Today is July 1st. Just 24 days left until we hop on the plane.
The only words I've managed to learn in Mandarin over the past year are "Hello," "Thank you," "I don't know" and "wife." All of which will prove extremely useful at the grocery store, I'm sure. I have, however, learned to play a mean game of Mahjong on the computer.

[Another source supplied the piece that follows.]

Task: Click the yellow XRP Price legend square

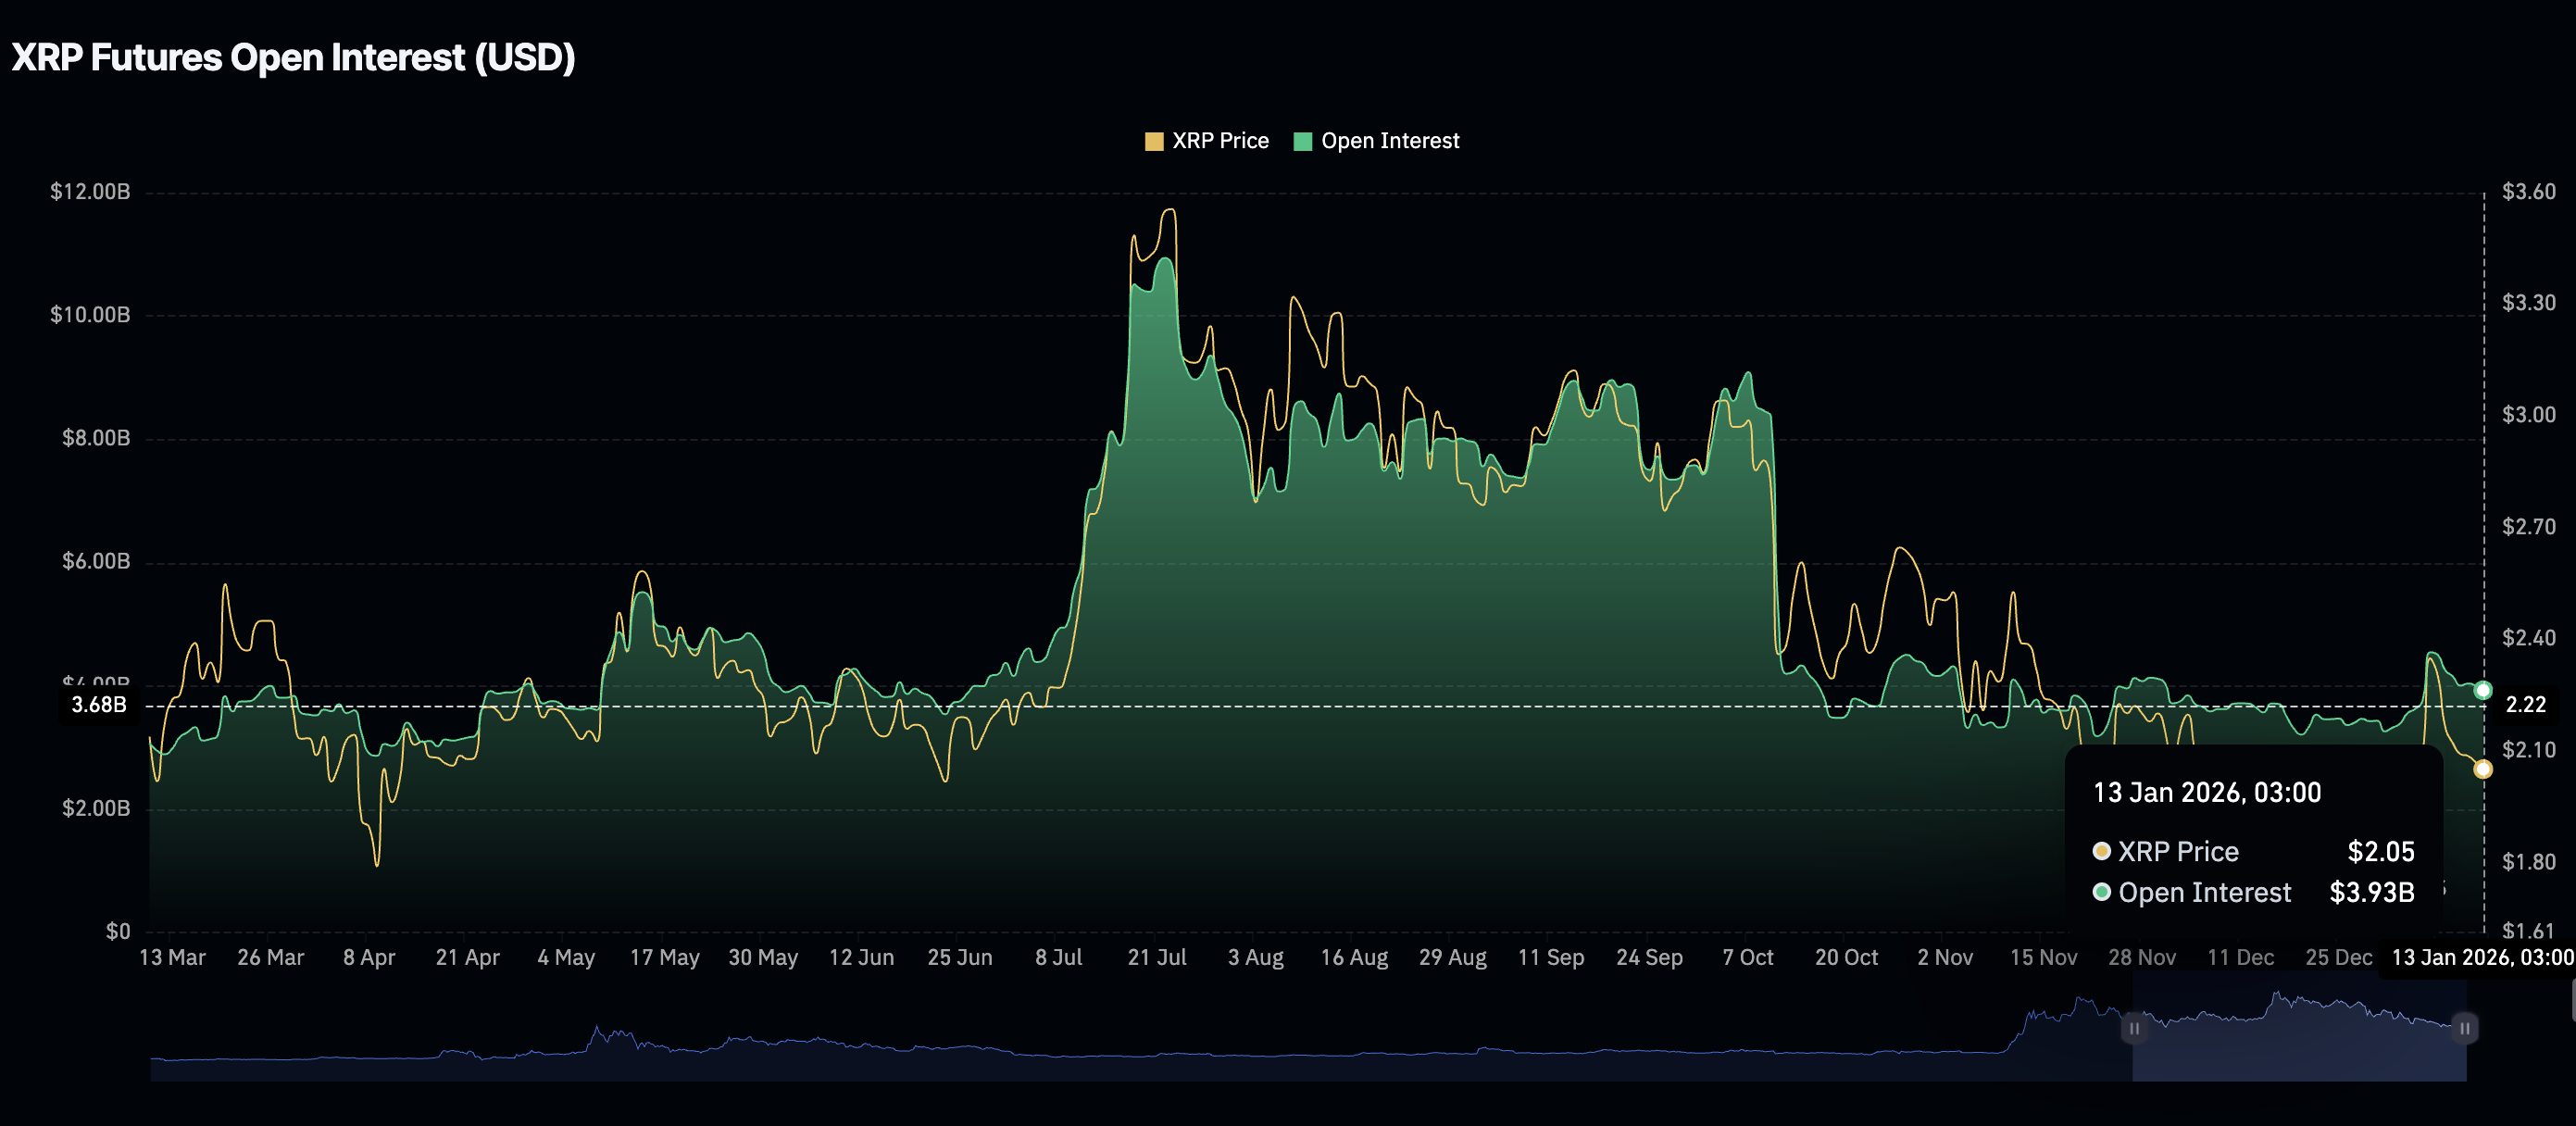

Bart, on the other hand, has apparently learned quite a bit of Chinese while I've been studying Mahjong. He took his language test on Friday and scored a 2+/2. For those of you not-in-the-know, the State Dept. scores its employees on a number system. You get an oral score and a reading score. You can get anywhere from 0-5. My Chinese right now is at 0/0, meaning I can't speak or read. A 5/5 typically only goes to a native speaker. After 9 months of studying Chinese ten hours a day, State Dept. employees are expected to score somewhere between a 2/0 and a 2/2, which indicates "minimal professional proficiency." So Bart's 2+/2 is actually about the highest he could get after all of his work. He has a 4/4, or a 4+/4+ in Russian. Russian, as you might imagine, is pretty damn hard. According to Bart, Chinese is impossibly, unimaginably harder. (After a comparable amount of time studying Russian, the State Dept. would expect you to get a 3/3, so apparently they believe Chinese is harder, too).
My point is this: how am I ever going to learn Chinese in the next 24 days? I'll have to squeeze in a few hundred words a day just to get to a 0+/0+.
We are in the throes of pack-out preparation. The boys have gone to visit their grandparents, so we are cleaning and organizing and buying and discarding and trying to get it all done by next weekend, when we'll join up with the boys again in New York. In the midst of all of this, Kyra has come down with a nasty rash, a cough, a sinus infection and a double ear infection that oozes out of her ear tubes in a horror-show kind of way. Don't even get me started on what the antibiotics she's on do to her diapers. Ewww.
And Casey the dog? Brian and Carolyn stopped by for dinner the other night. "Can Casey eat rawhide?" they asked, as they pulled out a T Rex-sized rawhide bone. Sure he can, we answered, why not? Umm, well, we found out why not at 4 that morning. And every 30 minutes subsequently.
So as you might imagine, it's a little crazy over here. But at least I have my husband back. After nine months of suffering and 3 hours of labor, he's pushed out a beautiful little 2+/2. And he didn't even need an epidural.